How to Use Blended Learning for Onboarding
Losing new recruits within the first year or two is expensive. Yet many businesses are not doing what’s required to welcome and motivate newcomers and make them feel confident about having joined the right company. If your intent is long term retention of talent, you want to make them feel valued at the outset. For this to happen, a lot depends on your onboarding strategy. An effective onboarding plan aligns the needs and aspirations of new hires with your company’s business goals.
From a company’s perspective, what appears most important is to quickly train recruits for their job, so as to make them productive in the shortest possible time. It’s a given that people join a company with career growth being their top priority; they naturally want to perform, contribute to furthering organizational goals and be recognized for their contribution.
However, for a newcomer what is immediately important is to get to know her coworkers and connect with them, fit into the culture and develop a sense of belonging. She must understand how things work, where to seek assistance and what she’s expected to do and why. In order to perform in line with company objectives, she must first feel comfortable and confident about her role.
Blended learning, which refers to a learning method that combines instructor-led, classroom teaching with digital training accessible online, can improve outboarding outcomes. Flexibility and empowerment are key benefits of this approach. It enables individuals to learn according to their needs and gives them a certain degree of control over what, when and where to learn.
In-person coaching imparts a human touch whereas online training provides new hires with the flexibility to consume and digest relevant information at their own pace. According to the Towards Maturity Industry Benchmark Report, 83% of new hires prefer learning when it suits them and 44% among them learn on mobile.
Some points to consider when implementing a blended learning program:
A key challenge during onboarding is to achieve the right balance between employee needs and business objectives. A 2014 study by Towards Maturity found that many highly successful companies owe part of their success in engaging and retaining talent to well-designed blended learning solutions.
Discover your unique mix
Determining the right blend of employee and company priorities is critical to effective onboarding. Your onboarding strategy needs to emphasize both competence and empathy. The right combination differs from company to company and depends on the number of recruits, budget and time.
Spending time up-front with key stakeholders in your organization and developing an understanding of current development need requirements is critical. Needs can be classified in three categories; required for current job, development for areas of career growth and development for personal growth. This would differ for different people across the organization.
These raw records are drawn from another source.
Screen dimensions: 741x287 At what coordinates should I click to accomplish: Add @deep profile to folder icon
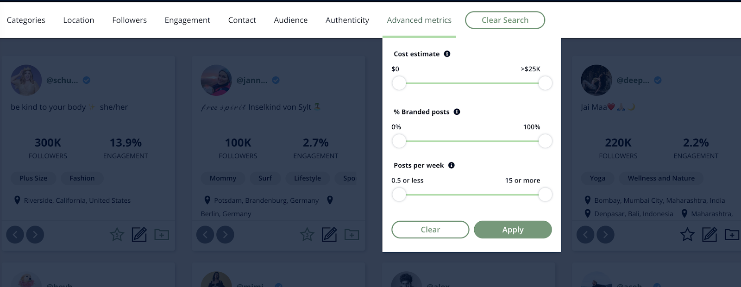(x=732, y=235)
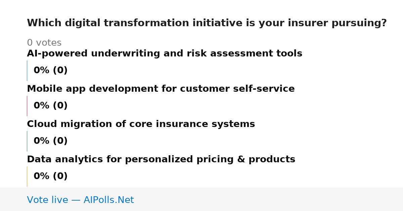
Task: Click the orange bar for Data analytics
Action: click(x=27, y=176)
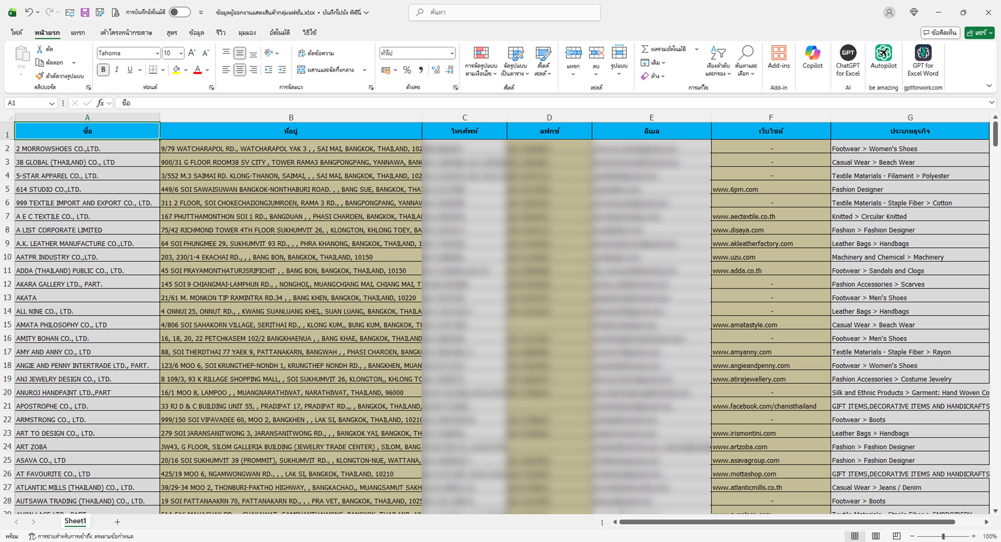Image resolution: width=1001 pixels, height=542 pixels.
Task: Expand the number format dropdown
Action: click(452, 53)
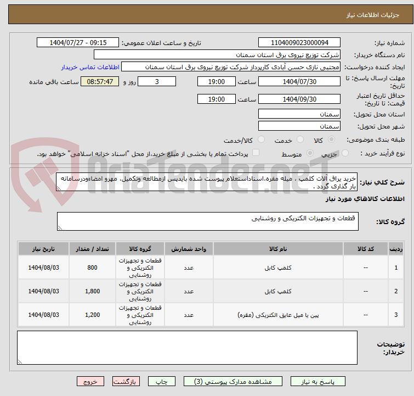Click the شرح کلی نیاز description box
Image resolution: width=414 pixels, height=396 pixels.
[x=207, y=182]
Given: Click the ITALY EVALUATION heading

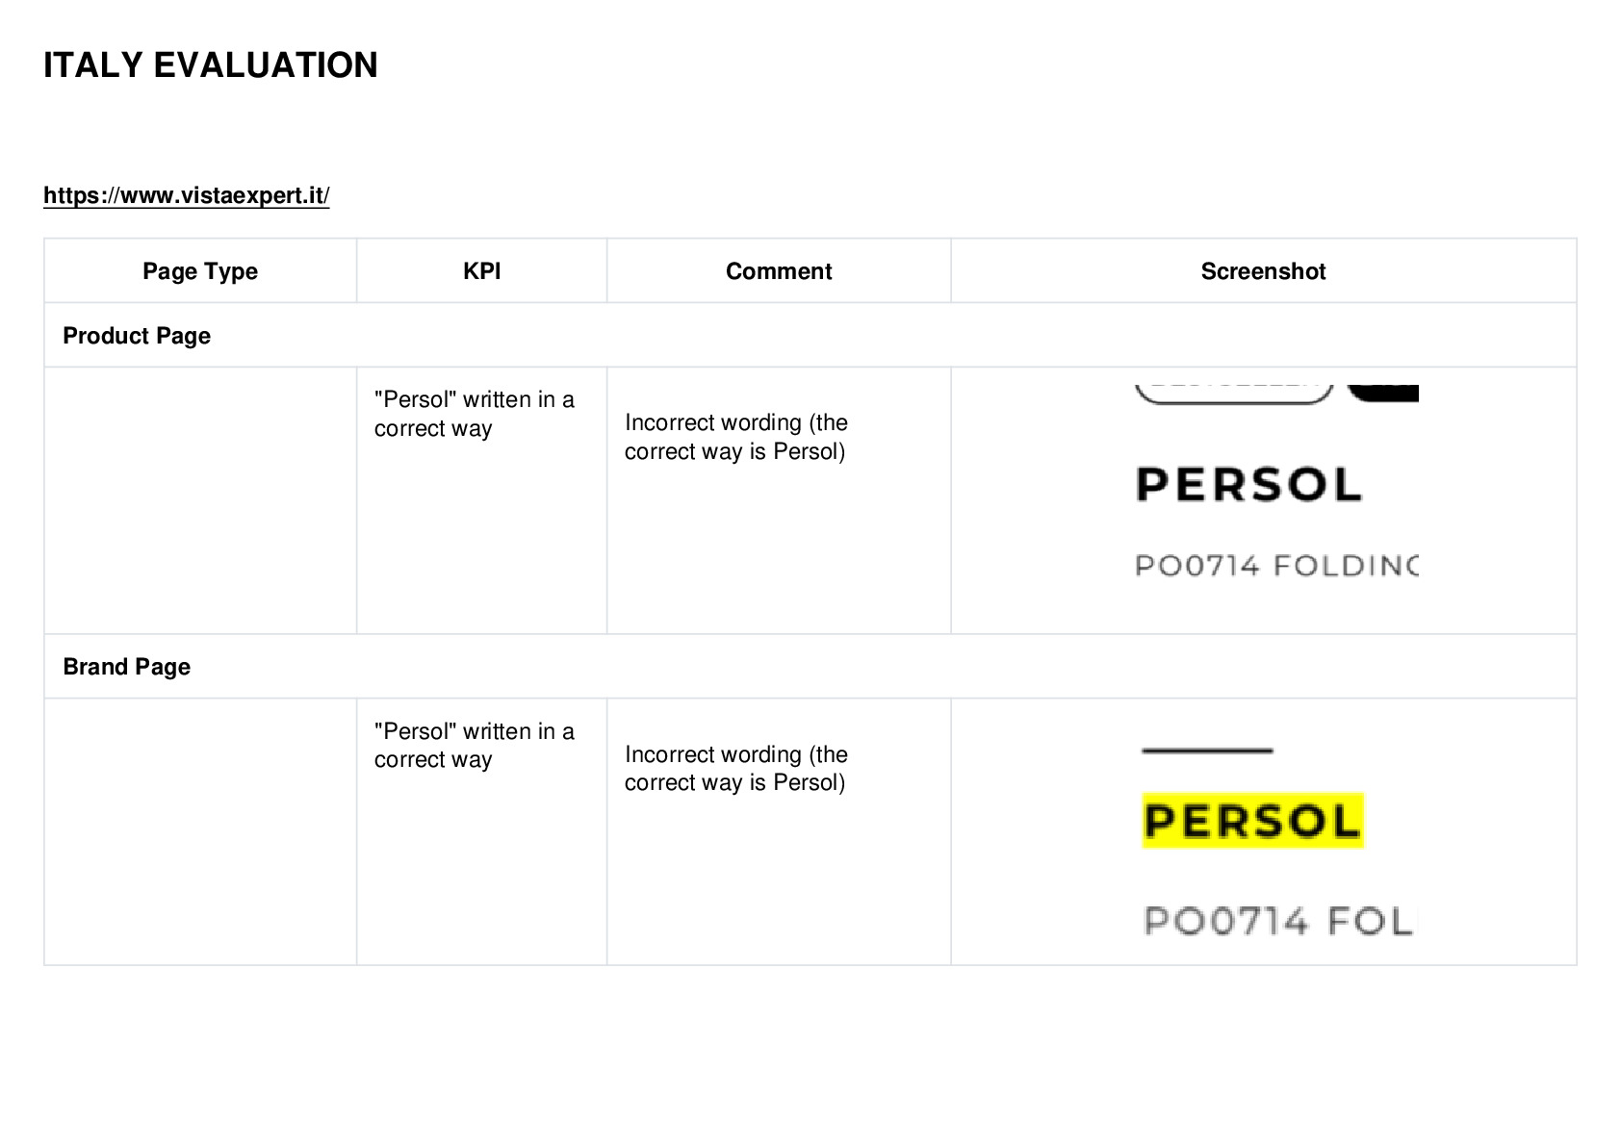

Make it an ongoing process
Effective onboarding is not just about bringing an employee to a desired level of competence nor is it a one-time process lasting a few days. You need to engage workers and nurture them in order to optimize their ability to deliver. So, it’s not just about skills, but about encouraging overall growth.
Individual needs and abilities vary, so a totally generic plan won’t deliver. Instead, formulate a plan based on each recruit’s most pressing needs, ability to learn and training that is actually relevant.
Create a development plan that lasts a few months at least and assign periodic goals for the recruit to meet. You want to ensure that each goal links to the end result that you want your learner to achieve.
You can address individual needs and make onboarding a success only if you personalize for each recruit. Leaving them to deal with a pile of irrelevant material will likely cause them to wonder where they’re heading and eventually lose interest. Efficiency and consideration for new hires are both well served when the emphasis is on individual interests and aptitude as well as helping them to understand the business and learn what’s necessary for their role.
Organize manager and peer-group support
A new entrant has a lot to take in and will inevitably have many questions. Involving trainers, managers and colleagues in the onboarding process is essential in helping her to understand things in context and put her knowledge to work.
Connecting with co-workers and building strong relationships helps in getting work done, thereby contributing to operational efficiency and profitability.
Begin the process before recruits join
Connecting with recruits before they join and giving them a peek into what they’ll be a part of is a good way to ease apprehension and make them feel welcome. Give them access to FAQs for new employees and introduce them to one or more people they’ll be working with.
By enabling beginners to learn what they need at their own pace, blended learning reinforces onboarding, helping companies to retain talent over a longer period and quickly equip recruits for their role, thereby boosting productivity and strengthening the organization.